*WHAT THE TASK ASKS:*
Write out again, unchanged, the line that has "Task: Click play icon beside 5869 views" and each following line through the end of the entries below; leave pictures out.

(Stored data entries)
%%

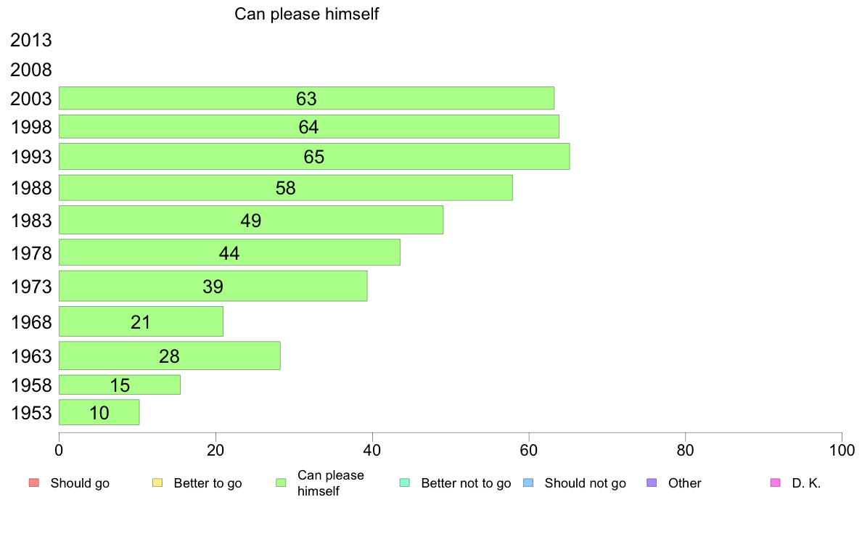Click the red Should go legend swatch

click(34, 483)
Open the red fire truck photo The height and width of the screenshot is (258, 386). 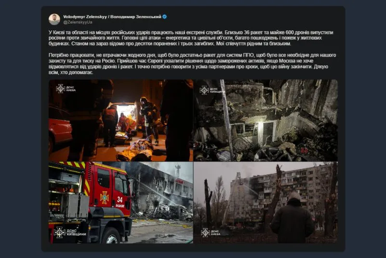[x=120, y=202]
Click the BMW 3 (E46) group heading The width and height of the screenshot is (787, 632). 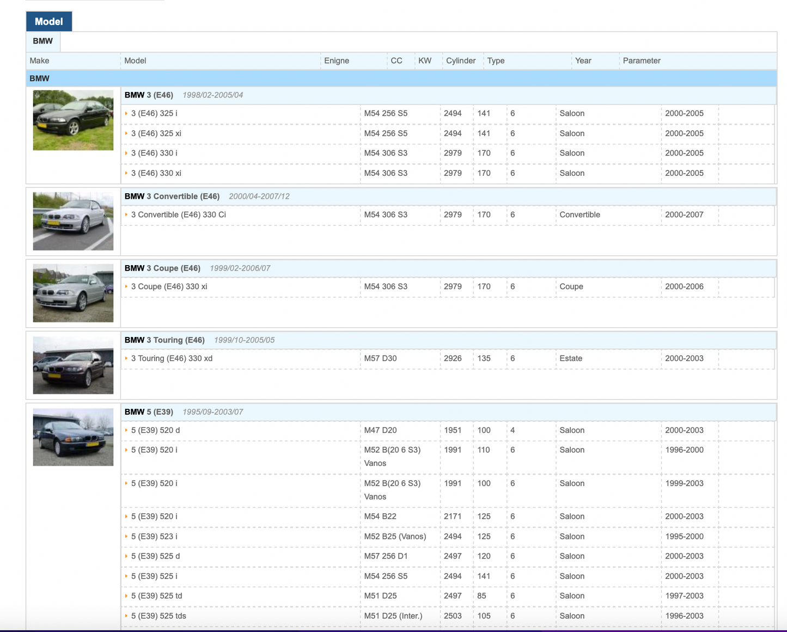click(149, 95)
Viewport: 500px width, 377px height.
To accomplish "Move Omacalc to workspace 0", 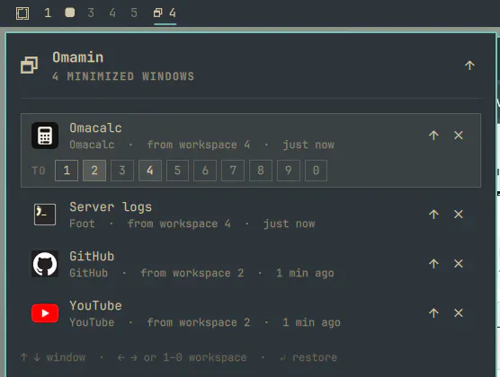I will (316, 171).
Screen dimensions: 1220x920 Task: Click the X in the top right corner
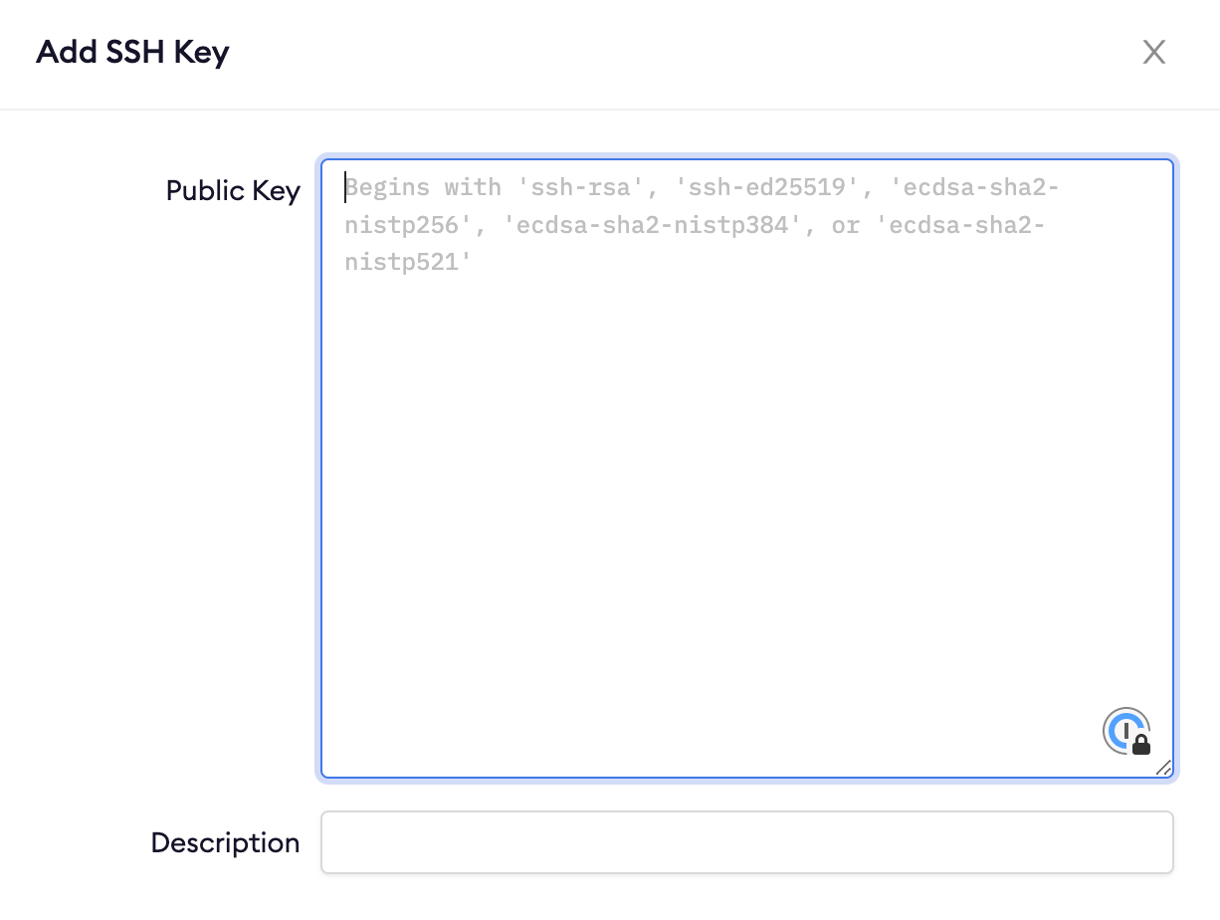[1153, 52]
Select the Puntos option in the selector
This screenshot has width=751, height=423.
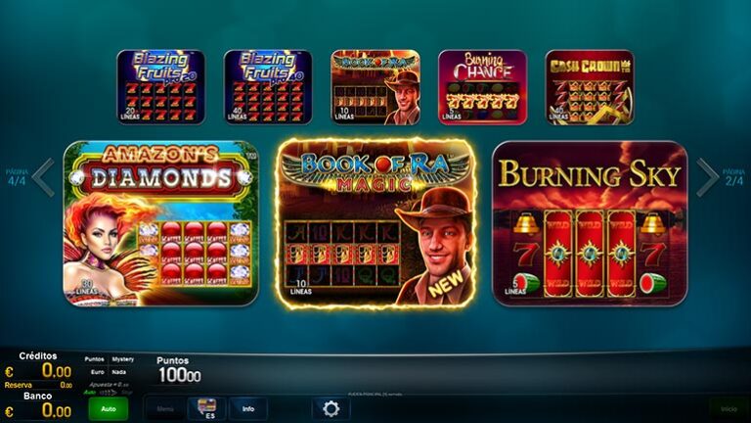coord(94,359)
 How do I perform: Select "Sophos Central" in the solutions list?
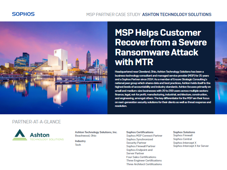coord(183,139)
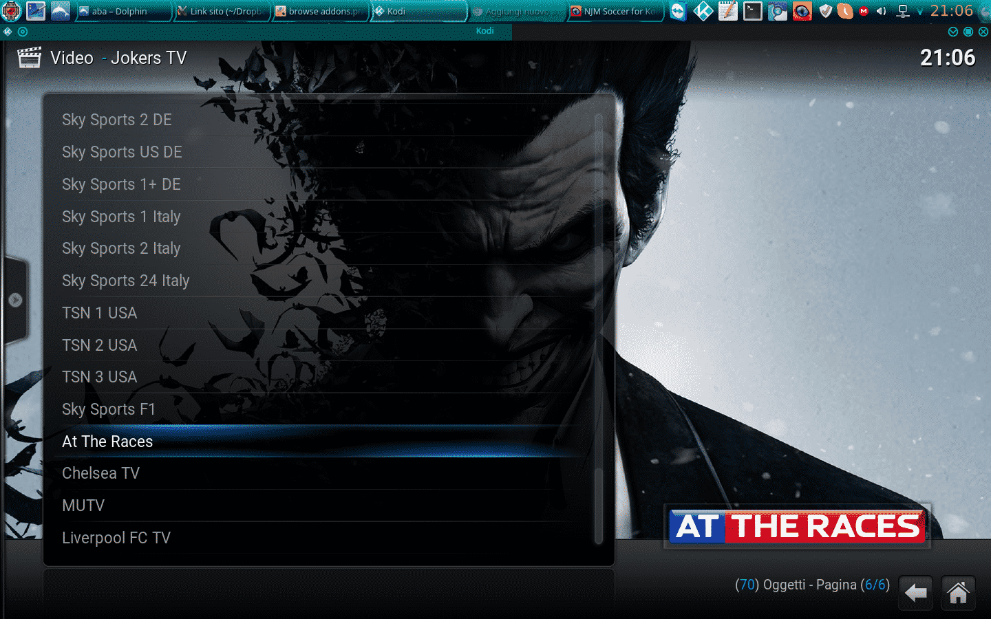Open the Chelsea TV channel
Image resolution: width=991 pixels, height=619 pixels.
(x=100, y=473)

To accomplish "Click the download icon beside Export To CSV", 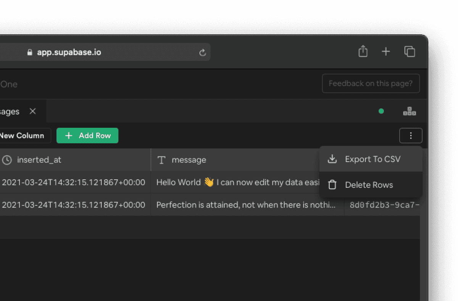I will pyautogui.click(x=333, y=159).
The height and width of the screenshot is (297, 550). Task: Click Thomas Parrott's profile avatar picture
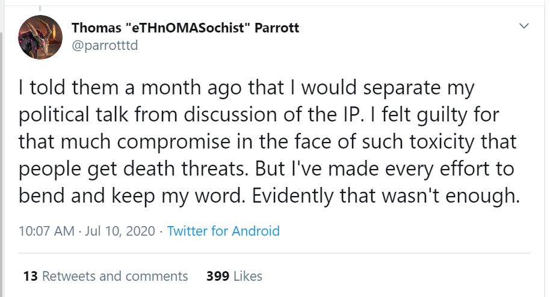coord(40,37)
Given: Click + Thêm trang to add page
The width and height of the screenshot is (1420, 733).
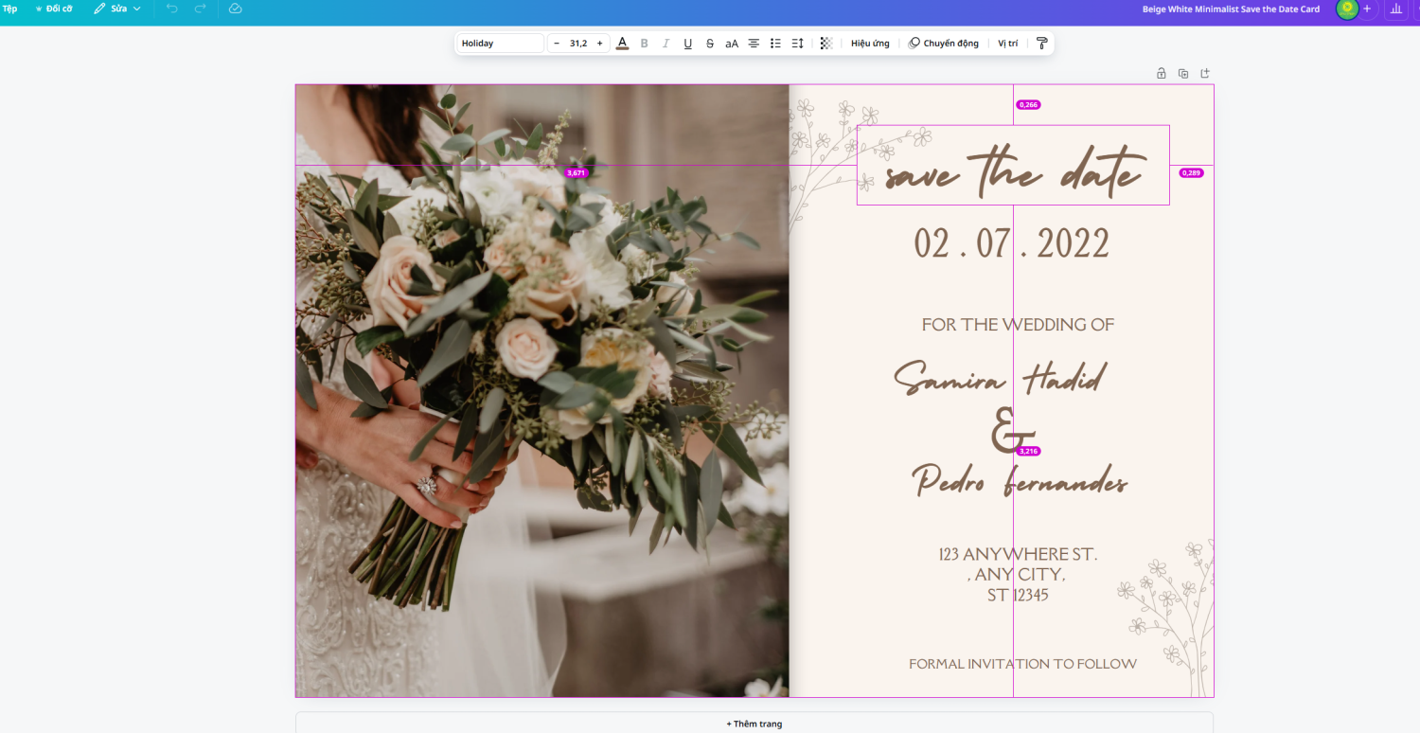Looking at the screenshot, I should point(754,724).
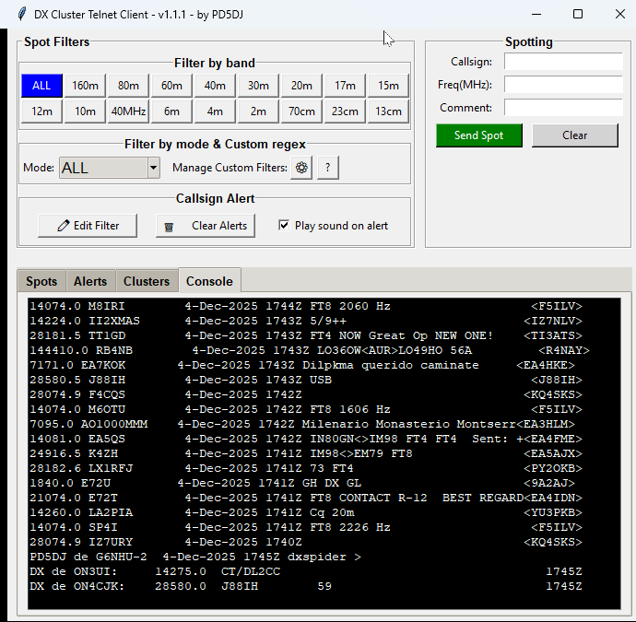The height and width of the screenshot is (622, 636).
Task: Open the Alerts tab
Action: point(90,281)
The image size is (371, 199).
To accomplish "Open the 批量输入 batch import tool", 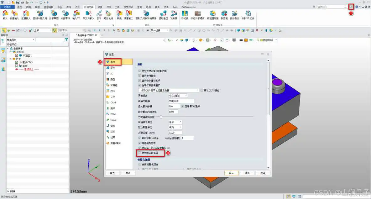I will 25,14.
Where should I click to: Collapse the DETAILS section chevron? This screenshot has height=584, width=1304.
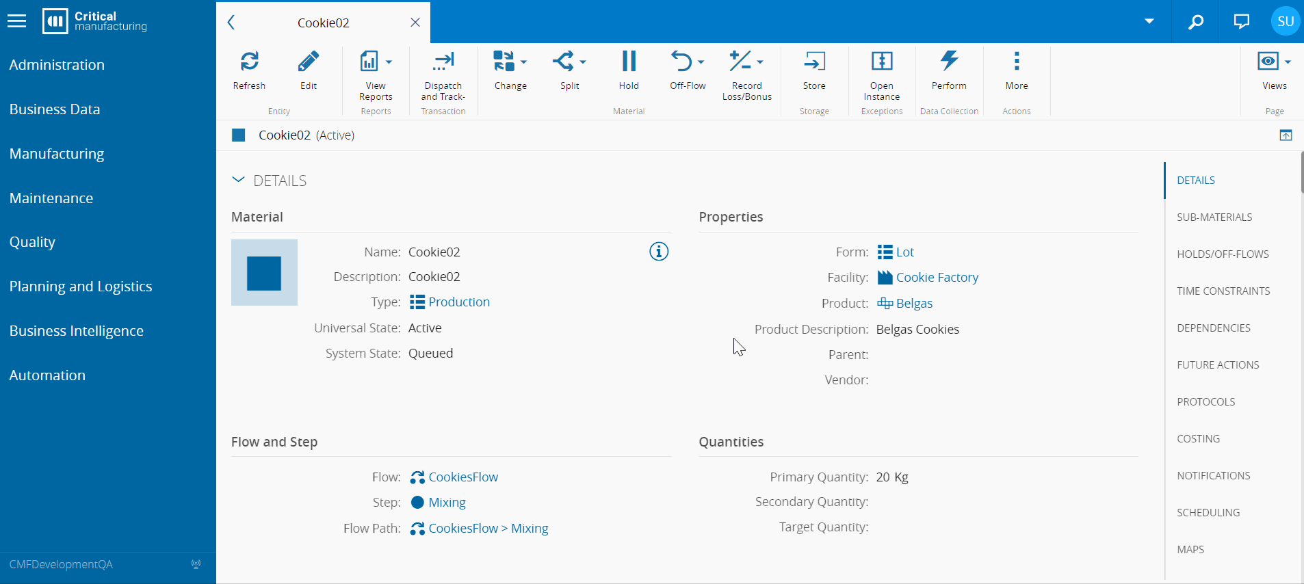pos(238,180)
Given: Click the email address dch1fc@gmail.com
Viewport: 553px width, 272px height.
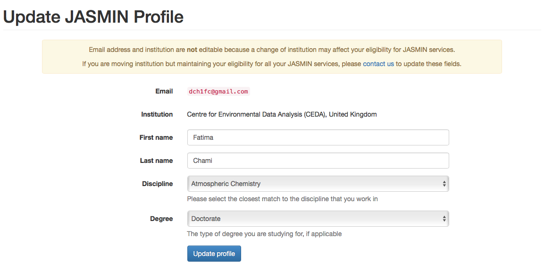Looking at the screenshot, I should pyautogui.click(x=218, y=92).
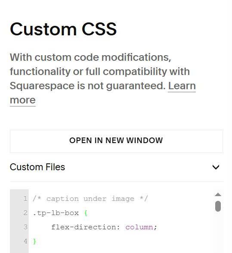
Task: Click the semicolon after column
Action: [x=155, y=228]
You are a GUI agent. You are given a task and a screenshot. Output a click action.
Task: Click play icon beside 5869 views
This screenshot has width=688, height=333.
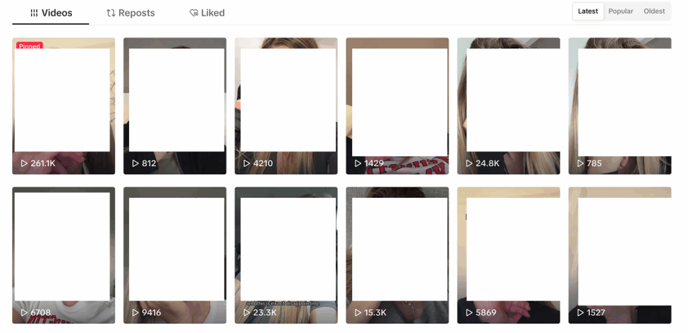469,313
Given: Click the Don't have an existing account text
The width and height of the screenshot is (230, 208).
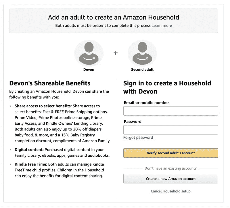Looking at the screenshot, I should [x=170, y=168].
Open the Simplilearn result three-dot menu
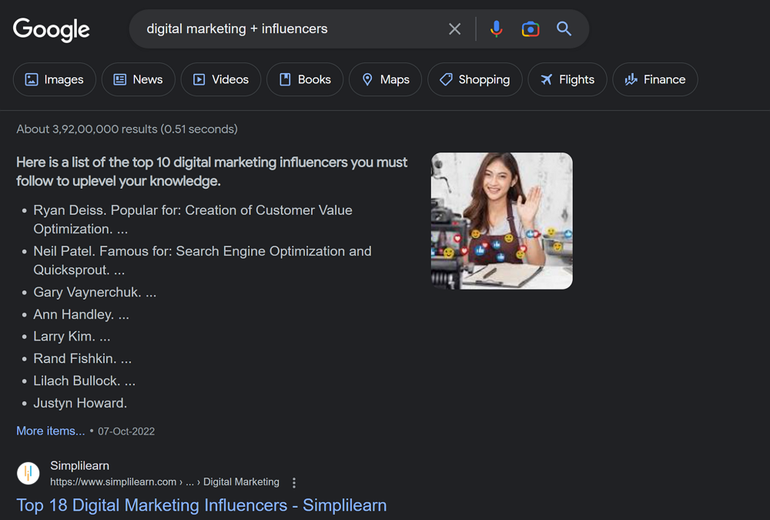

%%

*SOLUTION BELOW:*
Task: Click play icon beside 5869 views
This screenshot has width=688, height=333.
469,313
Given: Click the Don't have an existing account text
The width and height of the screenshot is (230, 208).
Looking at the screenshot, I should [x=170, y=168].
Open the Simplilearn result three-dot menu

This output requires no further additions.